From the start, this novel draws you in, with a truly sinister scene set in a playground. It’s pretty gruesome actually, but then that’s the Kim Stone series for you! No details are spared, which meant I was immediately invested in finding out who could commit such a sickening crime. It’s a great beginning, even after the first chapter I was unwilling to put the book down at all.

Kim is just such an established character, that by this point all I can say is that I still love her! She’s stubborn, clever, bullish but extremely caring towards her team, and I’ve always liked the complexity of her character. Her friendship with Bryant is a brilliant source of humour, lightening up what would otherwise be a pretty intense plot. Their moments of banter, and Kim’s hilarious working relationship with Keats, all add to lighten the plot when needed, and this is something I’ve always liked about this series. Angela knows just when the reader needs to be lifted by these little moments.

As the plot thickens, it just gets more and more intense, but I really loved it. It centres around an event for genius and gifted children, and it’s a genuinely fascinating concept. I liked the different people the team encountered at the event, and although there were a lot of characters, they all added a lot to the plot and the wider examination of this Brainbox event. It really hooked me, and the sister of the victim, Veronica, was intriguing to say the least. The way she responded to Kim was a nice touch, but the story of her childhood was genuinely quite sad. I felt that I was so invested in each character that got introduced, that I never had time to try and work out who did it, and as always with Angela’s writing, I was completely taken by surprise! The ending was really tense and I literally couldn’t put the book down because I was so focused on finding out who did it and why. It was a clever ending, linking various aspects of the novel for a really tidy and satisfying conclusion.

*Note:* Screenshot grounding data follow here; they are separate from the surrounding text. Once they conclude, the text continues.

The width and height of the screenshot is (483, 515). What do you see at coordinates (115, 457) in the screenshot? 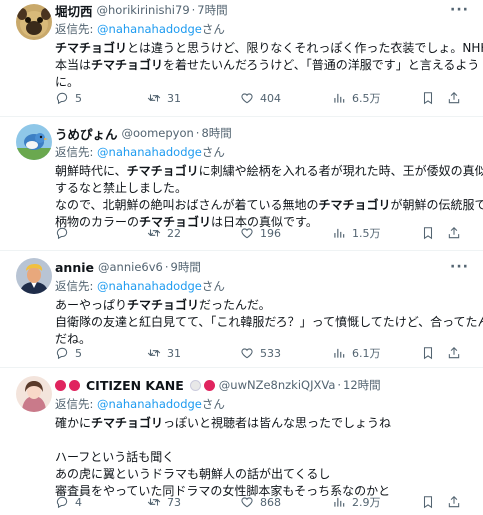
I see `text-segment: ハーフという話も聞く` at bounding box center [115, 457]. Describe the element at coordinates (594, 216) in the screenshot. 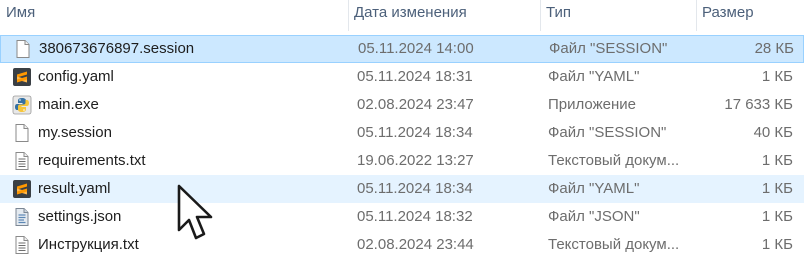

I see `file-type: Файл "JSON"` at that location.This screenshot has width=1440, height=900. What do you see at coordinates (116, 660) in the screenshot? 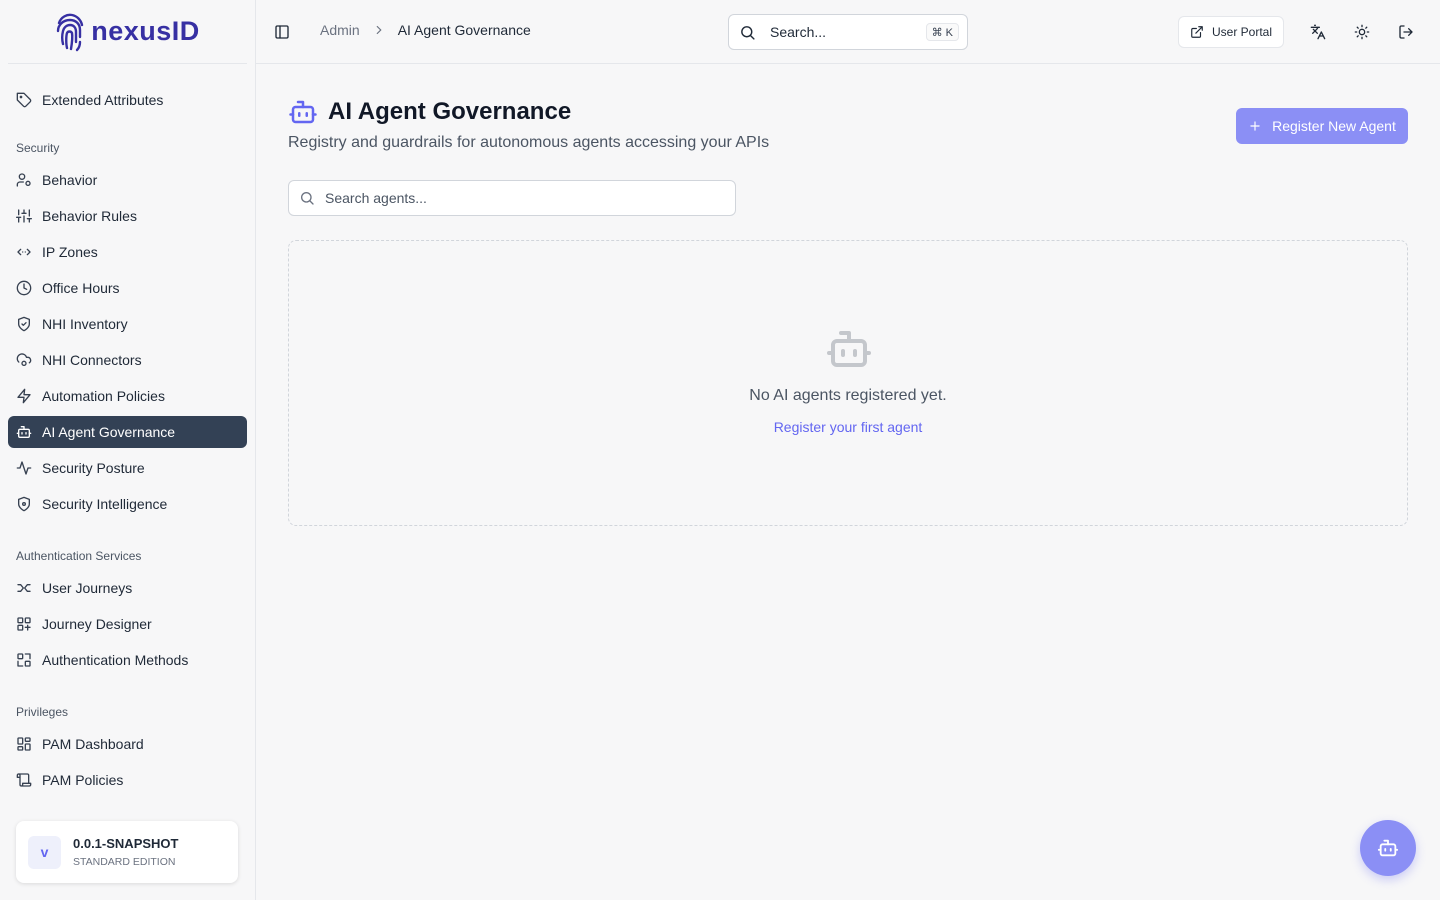
I see `sidebar-item-label: Authentication Methods` at bounding box center [116, 660].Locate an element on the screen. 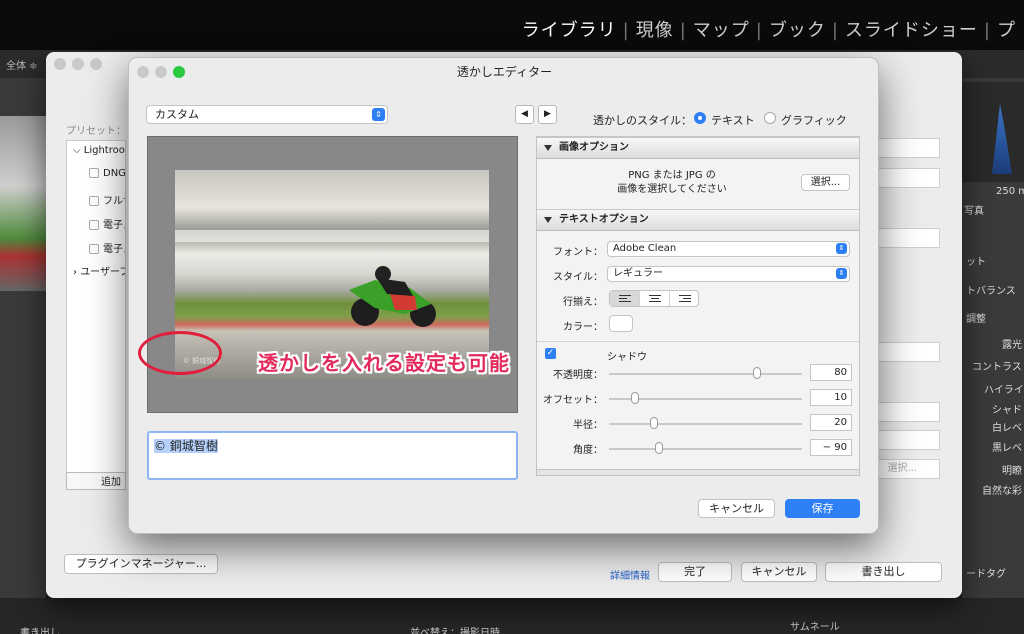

What I particularly liked about this was that Penn, a relatively new member of the team, had his own story to follow. It allowed him to really develop as a character and come into his own more, and I loved that we were able to see more of him. It was actually a really interesting story in it’s own right, and I felt it offered just the right amount of distraction from the intensity of the main plot.

Of course, I can’t not mention Stace, one of my favourite characters in the Kim Stone series. She’s so stubborn, independent and hard-working that I really warm towards her, and I found her reaction to Tiffany, a new character, really hilarious. What I like about the team as a whole is that they work so well together, complementing each other’s different ways of working, and Kim herself is so caring towards them, but without it being at all cringe. Instead, it comes across as a team of people who have been through some heavy, emotional stuff together, and have bonded because of it, and I really like that Angela portrays this so well.

The DI Kim Stone series is such a brilliant series in general, and this one doesn’t let it down at all. After the sheer awesomeness of the tenth book in the series, I wondered how Angela was ever going to top it, but this one carries on the series so nicely, so intensely and so fast-paced that I was immediately drawn straight back into the world of Kim Stone and her team. A genuinely enjoyable read, I’d of course recommend this as a 5* read to anyone.